#### What the task requires:
Copy the lines of the records below word for word, starting with the line that contains "Task: Click the Vista" and going on through the line that contains "(x=26, y=21)".

#### Dataset records:
>> Begin

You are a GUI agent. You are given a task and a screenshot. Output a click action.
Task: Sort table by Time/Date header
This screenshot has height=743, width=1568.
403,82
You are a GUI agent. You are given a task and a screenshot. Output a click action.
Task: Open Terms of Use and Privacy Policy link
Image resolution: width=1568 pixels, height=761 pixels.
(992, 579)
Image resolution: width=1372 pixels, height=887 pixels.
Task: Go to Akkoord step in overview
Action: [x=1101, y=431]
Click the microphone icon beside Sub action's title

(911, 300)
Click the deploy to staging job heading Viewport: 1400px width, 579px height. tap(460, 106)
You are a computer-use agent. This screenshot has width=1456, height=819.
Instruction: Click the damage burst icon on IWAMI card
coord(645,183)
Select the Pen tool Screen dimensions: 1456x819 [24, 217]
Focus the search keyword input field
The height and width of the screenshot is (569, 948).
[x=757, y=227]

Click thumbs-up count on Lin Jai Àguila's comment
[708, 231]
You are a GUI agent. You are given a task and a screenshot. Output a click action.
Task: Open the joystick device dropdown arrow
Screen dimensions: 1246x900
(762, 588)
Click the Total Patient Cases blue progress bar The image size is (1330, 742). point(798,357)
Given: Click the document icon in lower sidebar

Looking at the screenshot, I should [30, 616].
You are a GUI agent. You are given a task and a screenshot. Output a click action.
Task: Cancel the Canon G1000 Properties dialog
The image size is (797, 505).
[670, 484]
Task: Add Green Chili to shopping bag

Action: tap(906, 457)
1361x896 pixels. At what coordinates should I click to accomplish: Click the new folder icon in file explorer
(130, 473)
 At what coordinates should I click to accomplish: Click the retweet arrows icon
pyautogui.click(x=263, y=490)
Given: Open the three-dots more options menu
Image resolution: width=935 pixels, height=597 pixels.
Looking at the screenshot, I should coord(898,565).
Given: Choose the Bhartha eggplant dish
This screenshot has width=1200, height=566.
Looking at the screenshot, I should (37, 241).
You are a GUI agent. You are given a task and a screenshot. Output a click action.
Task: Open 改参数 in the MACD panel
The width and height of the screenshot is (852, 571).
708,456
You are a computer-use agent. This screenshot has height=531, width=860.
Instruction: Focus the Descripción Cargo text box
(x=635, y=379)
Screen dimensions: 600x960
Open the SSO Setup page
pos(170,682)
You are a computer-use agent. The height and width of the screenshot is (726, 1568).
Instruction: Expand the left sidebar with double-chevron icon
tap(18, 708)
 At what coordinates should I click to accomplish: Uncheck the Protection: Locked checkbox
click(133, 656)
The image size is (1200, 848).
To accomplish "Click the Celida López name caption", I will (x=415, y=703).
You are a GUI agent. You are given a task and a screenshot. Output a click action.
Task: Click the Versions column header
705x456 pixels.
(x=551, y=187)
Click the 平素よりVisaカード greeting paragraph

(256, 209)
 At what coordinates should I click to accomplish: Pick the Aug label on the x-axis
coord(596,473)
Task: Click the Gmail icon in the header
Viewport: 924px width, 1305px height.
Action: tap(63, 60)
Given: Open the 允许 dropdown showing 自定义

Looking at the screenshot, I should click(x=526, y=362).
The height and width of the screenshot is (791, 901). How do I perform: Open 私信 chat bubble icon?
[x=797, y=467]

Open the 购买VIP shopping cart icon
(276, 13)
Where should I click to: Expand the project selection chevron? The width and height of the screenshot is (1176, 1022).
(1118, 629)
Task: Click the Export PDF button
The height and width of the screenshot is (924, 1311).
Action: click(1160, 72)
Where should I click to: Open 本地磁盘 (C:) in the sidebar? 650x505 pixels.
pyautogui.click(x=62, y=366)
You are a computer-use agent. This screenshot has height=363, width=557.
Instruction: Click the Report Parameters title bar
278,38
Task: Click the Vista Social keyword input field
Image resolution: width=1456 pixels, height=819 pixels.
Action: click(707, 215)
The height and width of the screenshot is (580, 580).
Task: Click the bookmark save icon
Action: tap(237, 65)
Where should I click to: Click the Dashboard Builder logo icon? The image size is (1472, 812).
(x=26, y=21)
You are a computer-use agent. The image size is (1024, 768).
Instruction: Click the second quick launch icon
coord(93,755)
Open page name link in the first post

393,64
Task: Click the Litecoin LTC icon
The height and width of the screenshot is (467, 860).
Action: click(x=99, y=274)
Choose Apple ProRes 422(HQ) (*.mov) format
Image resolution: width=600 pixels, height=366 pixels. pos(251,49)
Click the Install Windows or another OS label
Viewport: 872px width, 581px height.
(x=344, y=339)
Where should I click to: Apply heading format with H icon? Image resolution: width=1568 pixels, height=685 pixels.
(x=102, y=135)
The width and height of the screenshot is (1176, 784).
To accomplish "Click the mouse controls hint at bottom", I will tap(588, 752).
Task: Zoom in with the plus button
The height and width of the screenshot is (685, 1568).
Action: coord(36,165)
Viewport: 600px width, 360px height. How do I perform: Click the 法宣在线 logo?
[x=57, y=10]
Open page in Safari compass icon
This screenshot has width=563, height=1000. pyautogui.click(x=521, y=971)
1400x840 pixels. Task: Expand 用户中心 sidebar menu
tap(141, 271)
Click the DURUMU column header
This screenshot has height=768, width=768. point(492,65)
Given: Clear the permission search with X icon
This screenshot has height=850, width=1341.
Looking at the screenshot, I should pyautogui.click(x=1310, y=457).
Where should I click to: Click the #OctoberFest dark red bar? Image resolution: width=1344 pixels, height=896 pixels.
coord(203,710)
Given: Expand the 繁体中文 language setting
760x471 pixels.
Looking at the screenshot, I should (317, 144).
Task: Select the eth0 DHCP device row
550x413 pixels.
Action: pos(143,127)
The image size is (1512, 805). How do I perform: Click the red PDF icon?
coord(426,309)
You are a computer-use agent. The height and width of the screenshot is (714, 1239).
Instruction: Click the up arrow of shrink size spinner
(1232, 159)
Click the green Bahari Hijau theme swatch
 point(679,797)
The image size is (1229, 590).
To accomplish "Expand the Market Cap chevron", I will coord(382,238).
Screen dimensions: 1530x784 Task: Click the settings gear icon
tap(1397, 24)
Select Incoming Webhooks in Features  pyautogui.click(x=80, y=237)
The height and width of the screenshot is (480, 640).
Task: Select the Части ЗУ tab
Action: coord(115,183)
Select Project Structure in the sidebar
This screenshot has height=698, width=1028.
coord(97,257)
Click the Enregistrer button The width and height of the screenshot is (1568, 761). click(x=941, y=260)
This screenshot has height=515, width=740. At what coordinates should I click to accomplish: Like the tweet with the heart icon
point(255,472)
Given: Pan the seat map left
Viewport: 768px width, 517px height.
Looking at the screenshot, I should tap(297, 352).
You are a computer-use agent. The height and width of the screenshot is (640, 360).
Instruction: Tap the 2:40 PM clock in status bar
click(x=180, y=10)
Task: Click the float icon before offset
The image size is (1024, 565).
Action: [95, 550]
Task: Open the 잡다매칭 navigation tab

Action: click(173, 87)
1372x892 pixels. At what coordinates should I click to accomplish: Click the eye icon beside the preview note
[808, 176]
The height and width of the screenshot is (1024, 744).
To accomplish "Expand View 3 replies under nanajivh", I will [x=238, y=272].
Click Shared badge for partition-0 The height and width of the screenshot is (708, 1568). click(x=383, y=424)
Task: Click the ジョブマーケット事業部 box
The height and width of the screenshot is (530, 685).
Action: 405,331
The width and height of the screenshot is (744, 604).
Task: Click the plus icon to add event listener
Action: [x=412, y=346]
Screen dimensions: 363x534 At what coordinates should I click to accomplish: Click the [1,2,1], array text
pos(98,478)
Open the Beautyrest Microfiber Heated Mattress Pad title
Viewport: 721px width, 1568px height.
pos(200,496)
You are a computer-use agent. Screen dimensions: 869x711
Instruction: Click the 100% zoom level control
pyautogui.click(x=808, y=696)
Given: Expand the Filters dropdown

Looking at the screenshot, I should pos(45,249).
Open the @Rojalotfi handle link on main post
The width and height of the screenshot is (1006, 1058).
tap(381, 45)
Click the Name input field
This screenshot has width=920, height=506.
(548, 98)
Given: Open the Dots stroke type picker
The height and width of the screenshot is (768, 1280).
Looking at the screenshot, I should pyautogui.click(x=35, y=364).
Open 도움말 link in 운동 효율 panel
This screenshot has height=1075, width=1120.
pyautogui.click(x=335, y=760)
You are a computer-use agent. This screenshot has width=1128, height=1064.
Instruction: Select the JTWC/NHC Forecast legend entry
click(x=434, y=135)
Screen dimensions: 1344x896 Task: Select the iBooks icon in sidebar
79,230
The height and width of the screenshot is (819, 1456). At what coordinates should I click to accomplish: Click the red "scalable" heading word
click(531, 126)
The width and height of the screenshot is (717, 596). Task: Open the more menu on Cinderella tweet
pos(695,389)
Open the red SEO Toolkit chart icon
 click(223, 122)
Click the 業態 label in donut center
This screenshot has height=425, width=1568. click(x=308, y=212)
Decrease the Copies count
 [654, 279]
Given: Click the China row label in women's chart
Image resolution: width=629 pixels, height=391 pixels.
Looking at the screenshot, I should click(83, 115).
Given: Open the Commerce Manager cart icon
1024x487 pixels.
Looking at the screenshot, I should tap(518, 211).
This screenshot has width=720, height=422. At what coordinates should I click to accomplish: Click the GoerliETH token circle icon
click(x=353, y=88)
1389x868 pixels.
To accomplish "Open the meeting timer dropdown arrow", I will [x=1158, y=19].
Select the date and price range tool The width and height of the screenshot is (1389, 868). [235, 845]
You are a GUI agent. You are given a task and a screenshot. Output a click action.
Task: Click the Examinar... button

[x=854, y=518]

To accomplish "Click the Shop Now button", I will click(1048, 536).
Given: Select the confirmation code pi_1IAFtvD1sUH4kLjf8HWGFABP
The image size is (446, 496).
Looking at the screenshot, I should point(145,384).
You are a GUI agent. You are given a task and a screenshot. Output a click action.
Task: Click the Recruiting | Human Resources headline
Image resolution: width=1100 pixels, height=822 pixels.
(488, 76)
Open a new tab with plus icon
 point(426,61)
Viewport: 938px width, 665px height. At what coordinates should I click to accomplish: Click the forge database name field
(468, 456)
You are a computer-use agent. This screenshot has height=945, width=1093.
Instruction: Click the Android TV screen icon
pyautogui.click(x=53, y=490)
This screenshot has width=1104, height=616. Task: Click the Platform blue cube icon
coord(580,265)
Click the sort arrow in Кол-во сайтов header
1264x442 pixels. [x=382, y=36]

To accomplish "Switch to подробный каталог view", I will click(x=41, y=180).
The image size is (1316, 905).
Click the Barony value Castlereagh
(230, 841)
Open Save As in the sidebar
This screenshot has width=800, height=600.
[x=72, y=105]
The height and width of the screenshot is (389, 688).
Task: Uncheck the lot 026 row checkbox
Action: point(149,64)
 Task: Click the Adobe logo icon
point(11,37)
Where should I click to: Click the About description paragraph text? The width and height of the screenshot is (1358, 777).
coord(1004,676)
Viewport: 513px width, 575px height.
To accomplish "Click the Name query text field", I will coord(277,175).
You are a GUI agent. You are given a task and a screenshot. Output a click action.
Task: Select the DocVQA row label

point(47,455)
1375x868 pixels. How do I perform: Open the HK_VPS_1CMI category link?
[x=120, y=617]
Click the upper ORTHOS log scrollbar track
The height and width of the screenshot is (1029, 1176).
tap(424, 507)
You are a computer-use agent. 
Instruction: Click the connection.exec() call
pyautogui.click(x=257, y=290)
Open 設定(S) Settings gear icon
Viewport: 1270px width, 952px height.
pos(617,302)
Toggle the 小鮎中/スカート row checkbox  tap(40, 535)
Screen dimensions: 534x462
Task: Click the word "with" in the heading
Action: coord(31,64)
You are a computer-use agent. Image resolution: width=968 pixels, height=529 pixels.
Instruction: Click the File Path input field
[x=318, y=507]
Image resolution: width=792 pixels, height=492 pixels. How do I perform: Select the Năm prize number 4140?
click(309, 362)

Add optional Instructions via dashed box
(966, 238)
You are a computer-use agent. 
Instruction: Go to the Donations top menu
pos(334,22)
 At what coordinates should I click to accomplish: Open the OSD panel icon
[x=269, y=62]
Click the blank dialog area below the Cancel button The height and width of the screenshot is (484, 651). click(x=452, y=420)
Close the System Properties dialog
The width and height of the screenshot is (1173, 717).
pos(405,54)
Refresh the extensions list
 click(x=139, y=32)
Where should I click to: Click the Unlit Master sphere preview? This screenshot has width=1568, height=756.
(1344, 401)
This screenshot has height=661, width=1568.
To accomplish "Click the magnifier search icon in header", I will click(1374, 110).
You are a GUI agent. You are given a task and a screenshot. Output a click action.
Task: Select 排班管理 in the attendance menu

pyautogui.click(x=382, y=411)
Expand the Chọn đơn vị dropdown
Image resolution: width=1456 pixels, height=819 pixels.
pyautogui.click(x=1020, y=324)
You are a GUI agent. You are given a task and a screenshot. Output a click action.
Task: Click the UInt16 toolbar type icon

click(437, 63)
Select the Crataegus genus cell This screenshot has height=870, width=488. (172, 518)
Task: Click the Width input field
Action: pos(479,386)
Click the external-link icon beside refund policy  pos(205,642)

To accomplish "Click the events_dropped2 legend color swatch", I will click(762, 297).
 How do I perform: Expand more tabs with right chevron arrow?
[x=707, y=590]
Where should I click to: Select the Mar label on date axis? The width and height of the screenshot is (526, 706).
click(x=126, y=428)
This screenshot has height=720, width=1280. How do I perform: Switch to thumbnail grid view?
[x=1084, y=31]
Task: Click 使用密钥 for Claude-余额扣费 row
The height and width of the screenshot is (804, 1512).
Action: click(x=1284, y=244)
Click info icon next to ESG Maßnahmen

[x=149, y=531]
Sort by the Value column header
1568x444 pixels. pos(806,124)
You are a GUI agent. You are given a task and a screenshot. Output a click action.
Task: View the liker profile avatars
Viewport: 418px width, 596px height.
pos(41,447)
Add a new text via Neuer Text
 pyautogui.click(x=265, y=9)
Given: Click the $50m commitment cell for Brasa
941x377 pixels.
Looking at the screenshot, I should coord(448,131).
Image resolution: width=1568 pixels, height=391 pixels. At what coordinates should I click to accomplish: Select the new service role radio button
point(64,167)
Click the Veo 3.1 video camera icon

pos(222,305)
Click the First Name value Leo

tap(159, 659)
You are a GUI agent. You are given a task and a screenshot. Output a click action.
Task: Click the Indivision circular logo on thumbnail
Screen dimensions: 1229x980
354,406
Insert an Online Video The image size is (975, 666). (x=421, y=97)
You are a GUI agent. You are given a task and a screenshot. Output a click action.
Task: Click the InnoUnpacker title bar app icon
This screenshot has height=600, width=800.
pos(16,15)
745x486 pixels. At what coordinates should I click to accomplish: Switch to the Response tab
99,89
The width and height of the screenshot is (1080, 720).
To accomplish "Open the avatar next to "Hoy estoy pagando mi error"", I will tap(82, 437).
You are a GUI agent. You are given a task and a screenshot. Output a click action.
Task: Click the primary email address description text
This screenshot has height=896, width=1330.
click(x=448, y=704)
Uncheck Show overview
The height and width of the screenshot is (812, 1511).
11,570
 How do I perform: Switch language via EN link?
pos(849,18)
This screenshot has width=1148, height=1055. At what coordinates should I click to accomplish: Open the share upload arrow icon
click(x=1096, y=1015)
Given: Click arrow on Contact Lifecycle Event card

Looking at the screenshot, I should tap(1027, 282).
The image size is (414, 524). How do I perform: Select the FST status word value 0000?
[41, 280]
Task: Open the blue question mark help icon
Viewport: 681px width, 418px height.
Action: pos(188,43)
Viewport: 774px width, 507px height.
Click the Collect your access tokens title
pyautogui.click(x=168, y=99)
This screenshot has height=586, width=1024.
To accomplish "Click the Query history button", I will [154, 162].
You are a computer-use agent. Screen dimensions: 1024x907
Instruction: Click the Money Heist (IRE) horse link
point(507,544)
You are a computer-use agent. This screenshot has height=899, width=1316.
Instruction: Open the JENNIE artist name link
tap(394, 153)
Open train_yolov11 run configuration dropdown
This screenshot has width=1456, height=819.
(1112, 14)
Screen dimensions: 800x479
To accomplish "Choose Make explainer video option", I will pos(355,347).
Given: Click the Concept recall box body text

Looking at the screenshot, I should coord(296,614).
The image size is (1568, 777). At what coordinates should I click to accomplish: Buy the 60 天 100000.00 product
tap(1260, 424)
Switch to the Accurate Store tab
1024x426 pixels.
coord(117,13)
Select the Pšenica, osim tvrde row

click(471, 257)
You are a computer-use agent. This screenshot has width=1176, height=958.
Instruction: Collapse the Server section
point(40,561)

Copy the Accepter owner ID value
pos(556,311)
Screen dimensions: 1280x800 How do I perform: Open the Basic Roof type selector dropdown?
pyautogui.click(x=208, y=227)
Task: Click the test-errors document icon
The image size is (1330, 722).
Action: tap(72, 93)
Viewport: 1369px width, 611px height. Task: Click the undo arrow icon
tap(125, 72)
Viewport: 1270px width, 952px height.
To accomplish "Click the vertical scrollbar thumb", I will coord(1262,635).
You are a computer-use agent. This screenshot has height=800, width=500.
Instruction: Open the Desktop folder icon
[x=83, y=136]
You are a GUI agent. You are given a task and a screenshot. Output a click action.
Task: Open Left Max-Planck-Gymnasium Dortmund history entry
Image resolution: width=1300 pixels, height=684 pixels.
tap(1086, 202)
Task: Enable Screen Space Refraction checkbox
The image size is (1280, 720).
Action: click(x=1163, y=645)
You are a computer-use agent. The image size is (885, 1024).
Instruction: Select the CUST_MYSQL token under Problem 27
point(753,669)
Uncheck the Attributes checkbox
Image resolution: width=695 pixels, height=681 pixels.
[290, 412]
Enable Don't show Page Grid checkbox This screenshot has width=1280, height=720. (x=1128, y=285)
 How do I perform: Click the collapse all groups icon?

>> End

#### Exercise solution:
Task: Click the Vista Social keyword input field
Image resolution: width=1456 pixels, height=819 pixels.
Action: click(707, 215)
The height and width of the screenshot is (580, 580).
Task: Click the bookmark save icon
Action: tap(237, 65)
Where should I click to: Click the Dashboard Builder logo icon? The image size is (1472, 812).
(x=26, y=21)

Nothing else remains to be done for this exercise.